Now, Deduct Tax on Mortgage Insurance

Saturday, December 23rd, 2006

– By Pushpa Sathish, Staff Writer

Piggyback loans or mortgage insurance? That will be the question on most homeowners’ minds in 2007 because of a new law introduced by Congress, according to which mortgage insurance will be tax-deductible in the new year. Bankrate estimates an annual savings of $351 for a homeowner with good credit, in the 25 percent tax bracket, and a $180,000 mortgage. Collectively, homeowners across the US stand to save $91 million when they file taxes in 2008, according to the mortgage insurance industry.

Before you rejoice as a homeowner, let me add that the law comes with various strings attached.

  • It has to be renewed by Congress next year for it to be applicable in the tax years 2008 and after.
  • A full deduction comes only with an adjusted gross income of $100,000 or less.
  • The deduction holds good only for those mortgages that are closed in 2007. Loans that are taken out with mortgage insurance in 2006 and before will have to be refinanced in 2007 to qualify for tax deduction on the premiums.
  • According to Bob Walters, chief economist at Quick Loans, the new law is beneficial only if you itemize deductions. For a standard deduction, homeowners would have to have a mortgage of at least $130,000 to pay enough interest.

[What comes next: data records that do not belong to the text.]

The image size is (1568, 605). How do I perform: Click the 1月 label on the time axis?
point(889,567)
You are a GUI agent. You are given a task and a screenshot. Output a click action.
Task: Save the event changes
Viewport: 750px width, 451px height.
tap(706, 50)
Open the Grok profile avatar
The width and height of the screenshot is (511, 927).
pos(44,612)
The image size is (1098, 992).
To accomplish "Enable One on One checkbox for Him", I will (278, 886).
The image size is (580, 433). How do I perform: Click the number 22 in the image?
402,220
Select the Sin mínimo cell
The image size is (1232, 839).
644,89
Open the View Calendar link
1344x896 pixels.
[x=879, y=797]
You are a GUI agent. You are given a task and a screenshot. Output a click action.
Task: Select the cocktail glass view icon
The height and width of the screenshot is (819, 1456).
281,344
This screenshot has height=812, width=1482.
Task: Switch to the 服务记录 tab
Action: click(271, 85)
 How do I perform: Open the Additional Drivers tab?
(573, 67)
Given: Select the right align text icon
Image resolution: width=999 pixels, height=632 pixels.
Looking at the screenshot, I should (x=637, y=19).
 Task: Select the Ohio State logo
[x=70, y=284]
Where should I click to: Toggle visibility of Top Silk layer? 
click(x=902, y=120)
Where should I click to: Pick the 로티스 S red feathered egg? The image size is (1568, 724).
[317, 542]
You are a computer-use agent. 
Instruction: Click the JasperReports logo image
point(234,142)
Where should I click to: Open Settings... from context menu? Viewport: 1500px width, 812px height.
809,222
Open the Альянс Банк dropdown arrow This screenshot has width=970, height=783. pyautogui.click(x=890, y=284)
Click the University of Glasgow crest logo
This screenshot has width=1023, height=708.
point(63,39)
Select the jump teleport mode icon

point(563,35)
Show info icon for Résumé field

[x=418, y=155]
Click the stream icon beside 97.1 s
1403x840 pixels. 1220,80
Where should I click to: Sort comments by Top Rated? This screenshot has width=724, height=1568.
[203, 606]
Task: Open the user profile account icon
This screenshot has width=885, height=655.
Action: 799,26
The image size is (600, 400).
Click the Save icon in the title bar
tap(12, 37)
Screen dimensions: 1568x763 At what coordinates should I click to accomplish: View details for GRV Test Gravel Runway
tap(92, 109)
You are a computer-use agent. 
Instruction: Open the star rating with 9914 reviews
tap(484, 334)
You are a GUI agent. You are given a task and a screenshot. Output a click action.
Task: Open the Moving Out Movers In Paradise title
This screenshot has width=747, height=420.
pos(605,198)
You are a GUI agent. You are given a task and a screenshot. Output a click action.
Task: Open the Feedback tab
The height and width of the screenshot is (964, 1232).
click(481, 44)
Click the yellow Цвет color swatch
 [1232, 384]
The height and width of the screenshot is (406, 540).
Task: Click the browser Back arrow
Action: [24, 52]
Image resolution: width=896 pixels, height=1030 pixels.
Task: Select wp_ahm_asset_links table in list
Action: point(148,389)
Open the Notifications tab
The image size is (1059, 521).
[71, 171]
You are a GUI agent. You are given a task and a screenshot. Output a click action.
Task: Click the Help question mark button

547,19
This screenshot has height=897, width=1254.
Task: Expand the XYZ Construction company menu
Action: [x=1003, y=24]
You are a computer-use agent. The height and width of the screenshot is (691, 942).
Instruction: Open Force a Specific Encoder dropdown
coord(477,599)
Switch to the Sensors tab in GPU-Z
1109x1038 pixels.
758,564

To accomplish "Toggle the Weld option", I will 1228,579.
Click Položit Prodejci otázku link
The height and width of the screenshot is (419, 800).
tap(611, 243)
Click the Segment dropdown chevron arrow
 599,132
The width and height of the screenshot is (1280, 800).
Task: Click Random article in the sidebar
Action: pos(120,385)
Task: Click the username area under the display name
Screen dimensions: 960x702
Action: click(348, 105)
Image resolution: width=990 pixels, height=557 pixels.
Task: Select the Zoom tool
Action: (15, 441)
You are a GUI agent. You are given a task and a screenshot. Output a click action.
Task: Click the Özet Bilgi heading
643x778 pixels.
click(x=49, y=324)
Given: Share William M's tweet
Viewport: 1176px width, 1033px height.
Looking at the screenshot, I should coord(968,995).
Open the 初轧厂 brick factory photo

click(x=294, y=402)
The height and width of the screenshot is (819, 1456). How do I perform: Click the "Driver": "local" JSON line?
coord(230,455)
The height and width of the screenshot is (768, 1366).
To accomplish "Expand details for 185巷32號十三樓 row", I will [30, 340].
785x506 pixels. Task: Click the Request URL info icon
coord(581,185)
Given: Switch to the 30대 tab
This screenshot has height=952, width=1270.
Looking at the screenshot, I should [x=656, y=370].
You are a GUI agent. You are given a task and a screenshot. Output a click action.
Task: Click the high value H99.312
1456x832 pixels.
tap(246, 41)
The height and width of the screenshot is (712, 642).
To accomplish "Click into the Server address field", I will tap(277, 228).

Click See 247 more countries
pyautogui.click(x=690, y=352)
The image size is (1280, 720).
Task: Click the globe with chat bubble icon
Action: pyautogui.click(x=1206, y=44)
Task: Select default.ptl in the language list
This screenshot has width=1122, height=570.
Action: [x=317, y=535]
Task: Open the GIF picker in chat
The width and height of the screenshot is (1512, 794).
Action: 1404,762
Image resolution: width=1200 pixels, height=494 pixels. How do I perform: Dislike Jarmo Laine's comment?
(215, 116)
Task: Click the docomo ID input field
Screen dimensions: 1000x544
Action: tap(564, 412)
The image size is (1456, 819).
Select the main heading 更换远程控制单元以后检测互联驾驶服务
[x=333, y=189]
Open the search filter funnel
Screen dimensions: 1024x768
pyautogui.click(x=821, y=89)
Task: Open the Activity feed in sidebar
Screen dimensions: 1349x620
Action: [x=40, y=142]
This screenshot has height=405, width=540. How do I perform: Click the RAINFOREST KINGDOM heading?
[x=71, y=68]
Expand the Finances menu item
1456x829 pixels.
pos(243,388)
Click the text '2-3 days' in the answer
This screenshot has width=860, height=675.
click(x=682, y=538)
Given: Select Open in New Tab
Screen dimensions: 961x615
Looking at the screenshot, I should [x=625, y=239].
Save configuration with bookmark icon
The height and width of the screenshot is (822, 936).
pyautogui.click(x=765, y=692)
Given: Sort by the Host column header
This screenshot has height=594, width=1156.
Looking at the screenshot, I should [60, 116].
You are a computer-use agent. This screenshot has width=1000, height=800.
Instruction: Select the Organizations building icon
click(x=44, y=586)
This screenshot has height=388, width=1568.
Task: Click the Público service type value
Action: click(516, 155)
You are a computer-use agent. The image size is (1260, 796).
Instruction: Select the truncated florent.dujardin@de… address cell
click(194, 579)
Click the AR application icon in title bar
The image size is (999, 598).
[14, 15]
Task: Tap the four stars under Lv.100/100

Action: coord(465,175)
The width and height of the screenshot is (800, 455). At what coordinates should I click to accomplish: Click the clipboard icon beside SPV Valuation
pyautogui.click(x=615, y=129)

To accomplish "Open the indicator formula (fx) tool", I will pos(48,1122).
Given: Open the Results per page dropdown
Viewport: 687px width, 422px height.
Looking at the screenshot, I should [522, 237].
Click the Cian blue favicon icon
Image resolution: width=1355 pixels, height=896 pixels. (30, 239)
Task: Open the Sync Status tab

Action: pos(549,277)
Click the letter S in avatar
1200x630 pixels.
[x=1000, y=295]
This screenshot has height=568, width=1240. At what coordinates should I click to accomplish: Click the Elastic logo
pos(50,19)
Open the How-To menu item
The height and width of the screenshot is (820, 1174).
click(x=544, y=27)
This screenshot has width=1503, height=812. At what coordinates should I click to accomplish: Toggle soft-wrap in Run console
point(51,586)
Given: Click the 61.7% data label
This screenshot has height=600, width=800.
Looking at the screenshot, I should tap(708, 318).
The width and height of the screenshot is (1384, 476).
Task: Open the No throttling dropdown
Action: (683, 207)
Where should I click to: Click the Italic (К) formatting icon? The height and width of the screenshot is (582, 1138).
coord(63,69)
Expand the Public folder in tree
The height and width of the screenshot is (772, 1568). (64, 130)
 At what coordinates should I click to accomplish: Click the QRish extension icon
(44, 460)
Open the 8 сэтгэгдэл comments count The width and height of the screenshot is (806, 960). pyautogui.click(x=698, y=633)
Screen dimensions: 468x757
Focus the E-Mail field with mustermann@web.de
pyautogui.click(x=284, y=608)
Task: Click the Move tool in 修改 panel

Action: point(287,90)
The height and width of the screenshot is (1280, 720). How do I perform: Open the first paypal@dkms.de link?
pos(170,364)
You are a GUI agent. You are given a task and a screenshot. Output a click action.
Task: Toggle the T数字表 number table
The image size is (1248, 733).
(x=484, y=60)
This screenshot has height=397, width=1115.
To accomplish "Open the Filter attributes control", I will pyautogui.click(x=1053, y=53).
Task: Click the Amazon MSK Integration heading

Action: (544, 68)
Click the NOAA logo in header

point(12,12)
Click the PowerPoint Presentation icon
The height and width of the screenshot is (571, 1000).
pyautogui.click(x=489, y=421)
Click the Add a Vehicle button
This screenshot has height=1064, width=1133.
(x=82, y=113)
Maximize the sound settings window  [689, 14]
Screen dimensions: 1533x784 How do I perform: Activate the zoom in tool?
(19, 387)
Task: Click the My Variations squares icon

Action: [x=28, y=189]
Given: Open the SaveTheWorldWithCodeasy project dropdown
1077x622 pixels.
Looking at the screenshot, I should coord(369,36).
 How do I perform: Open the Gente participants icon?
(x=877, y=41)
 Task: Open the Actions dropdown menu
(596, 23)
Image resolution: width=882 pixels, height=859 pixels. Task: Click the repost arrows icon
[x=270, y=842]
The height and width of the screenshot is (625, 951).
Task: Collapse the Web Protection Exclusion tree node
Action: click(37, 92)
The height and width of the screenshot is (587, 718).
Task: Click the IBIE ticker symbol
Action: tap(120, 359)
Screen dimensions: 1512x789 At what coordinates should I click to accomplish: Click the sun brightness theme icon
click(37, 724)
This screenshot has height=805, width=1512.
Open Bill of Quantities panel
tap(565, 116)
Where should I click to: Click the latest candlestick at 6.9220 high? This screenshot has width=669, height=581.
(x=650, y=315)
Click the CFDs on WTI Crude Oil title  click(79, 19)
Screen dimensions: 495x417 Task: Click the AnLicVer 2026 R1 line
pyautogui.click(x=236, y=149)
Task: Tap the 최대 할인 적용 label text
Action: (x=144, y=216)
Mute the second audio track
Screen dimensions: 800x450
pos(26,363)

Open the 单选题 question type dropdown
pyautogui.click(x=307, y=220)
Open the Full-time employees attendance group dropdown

All things considered, homeowners now have the choice between  piggyback loans and a mortgage insurance as options to cover the risks on loans taken with their homes as collateral. Piggybacks, which have so far enjoyed the advantage of being tax-deductible, now have a competitor in mortgage insurance, with homeowners being left to judge for themselves as to the better alternative.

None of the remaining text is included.